I'm going to keep all of the artwork I've gotten though. I've got those Notre Dame pieces I mentioned in the other thread, and I've got quite a few beautiful Civil War pieces too. I have no idea at all what they're valued at, but they were definitely more pricey than I ever would have paid for something like them. I'm sure if I took my time and found the right buyers I could make a good buck off of them.

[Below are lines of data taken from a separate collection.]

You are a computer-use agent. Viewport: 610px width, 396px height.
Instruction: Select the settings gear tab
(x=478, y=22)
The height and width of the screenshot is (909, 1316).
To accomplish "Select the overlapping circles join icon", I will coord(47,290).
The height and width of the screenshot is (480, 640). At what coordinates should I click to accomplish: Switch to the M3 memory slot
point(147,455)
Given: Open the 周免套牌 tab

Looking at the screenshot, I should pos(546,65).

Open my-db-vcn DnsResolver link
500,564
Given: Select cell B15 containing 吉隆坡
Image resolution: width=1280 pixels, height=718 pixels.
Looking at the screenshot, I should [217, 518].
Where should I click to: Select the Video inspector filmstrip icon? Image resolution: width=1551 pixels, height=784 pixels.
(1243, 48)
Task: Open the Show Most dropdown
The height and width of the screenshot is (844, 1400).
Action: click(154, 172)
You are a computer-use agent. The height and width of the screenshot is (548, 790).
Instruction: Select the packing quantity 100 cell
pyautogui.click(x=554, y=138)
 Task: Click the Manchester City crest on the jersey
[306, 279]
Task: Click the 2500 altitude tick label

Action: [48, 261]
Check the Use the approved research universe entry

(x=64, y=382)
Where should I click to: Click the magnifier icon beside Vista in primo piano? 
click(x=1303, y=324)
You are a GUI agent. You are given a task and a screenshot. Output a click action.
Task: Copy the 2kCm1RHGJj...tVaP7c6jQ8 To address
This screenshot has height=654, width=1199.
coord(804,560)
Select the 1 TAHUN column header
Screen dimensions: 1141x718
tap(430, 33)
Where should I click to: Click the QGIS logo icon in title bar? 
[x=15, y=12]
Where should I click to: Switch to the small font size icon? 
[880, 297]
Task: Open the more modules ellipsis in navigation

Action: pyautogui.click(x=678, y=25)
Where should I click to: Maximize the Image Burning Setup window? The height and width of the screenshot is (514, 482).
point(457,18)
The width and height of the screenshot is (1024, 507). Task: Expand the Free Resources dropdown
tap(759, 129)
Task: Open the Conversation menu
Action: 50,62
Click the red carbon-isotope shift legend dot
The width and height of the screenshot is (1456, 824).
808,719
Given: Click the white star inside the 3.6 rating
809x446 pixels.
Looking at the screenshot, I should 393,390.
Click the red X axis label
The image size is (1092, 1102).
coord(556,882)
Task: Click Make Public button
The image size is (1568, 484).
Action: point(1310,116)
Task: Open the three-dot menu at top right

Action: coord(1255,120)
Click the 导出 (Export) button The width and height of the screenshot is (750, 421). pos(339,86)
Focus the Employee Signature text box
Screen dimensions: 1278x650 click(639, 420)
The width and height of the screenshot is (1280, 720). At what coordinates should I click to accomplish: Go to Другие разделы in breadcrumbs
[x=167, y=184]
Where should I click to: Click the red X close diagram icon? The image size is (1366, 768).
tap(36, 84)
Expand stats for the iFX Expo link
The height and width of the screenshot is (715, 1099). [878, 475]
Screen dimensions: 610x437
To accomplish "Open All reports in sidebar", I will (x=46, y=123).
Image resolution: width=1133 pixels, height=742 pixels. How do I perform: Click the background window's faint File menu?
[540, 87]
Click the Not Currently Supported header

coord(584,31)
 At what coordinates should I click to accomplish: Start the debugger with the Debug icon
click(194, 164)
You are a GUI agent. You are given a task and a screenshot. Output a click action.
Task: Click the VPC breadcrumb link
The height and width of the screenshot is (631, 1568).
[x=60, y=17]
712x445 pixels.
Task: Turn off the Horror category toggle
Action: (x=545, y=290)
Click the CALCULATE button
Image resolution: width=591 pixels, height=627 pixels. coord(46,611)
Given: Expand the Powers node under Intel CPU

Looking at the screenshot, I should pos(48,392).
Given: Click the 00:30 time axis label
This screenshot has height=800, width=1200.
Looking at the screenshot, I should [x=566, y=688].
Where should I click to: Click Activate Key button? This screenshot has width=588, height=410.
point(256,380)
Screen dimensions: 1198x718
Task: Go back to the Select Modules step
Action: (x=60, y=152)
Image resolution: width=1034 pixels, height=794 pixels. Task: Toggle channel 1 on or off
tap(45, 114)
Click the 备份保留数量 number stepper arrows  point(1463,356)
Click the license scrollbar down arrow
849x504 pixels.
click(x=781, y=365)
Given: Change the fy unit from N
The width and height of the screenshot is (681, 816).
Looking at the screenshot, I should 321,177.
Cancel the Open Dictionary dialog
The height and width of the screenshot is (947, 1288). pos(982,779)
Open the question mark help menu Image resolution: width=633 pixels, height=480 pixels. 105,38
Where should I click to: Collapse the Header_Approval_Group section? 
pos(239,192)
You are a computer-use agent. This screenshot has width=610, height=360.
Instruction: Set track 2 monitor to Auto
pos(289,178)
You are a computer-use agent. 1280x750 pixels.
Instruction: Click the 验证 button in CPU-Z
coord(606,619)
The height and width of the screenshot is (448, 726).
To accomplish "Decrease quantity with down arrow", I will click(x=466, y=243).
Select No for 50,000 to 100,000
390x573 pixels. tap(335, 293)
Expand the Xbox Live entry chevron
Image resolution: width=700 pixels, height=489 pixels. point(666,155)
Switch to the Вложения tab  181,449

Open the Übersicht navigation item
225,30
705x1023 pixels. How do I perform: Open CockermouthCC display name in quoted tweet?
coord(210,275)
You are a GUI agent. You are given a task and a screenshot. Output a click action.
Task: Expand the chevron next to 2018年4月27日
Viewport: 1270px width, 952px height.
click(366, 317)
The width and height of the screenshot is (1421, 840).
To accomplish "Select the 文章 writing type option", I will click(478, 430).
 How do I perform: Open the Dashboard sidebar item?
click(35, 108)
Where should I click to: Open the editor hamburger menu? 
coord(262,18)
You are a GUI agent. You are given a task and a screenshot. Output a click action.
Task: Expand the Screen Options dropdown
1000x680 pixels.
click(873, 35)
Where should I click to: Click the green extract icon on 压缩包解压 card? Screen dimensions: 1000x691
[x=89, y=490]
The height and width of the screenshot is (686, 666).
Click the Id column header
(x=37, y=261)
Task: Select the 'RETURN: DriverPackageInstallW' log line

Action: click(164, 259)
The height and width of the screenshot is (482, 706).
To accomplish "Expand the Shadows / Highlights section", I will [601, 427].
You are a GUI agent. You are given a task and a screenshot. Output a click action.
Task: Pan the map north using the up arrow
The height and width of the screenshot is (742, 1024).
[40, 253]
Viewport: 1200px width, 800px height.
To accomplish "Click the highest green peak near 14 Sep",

They're small though. The furniture that I don't ever use and just collects dust is crowding out all the empty space in the house. I want to empty the bedrooms, and there's a lot of good furniture in them. I'm going to give my brothers first dibs, and I let my friend know that he's on the list of people who can take some of the stuff if they don't want it. He's getting married soon and I bet his new wife would love some of those pieces for their house to replace whatever IKEA/Target crap they have. I'm hoping to barter here for some assistance on the two man jobs like putting up the gutters, and possibly getting help with the tear down project.



Thanks for your concern that I'm possibly jumping into something and being stupid like my parents. I'm not going to do that. I just dread having to get the city involved on my vacation before doing a teardown and I want my place to be immaculately clean before they come over. I don't want them focusing on anything other than the porch and investigating the whole house.

They never once came in to see any of the damage done by prior flooding when I bought it as a foreclosure. I was able to remediate all of that mold work without getting anyone involved. Chances are, this might be a relatively painless experience with the authorities, but I don't ever take anything like that for granted. All I can do is hope.

Do Right, Be Right. :)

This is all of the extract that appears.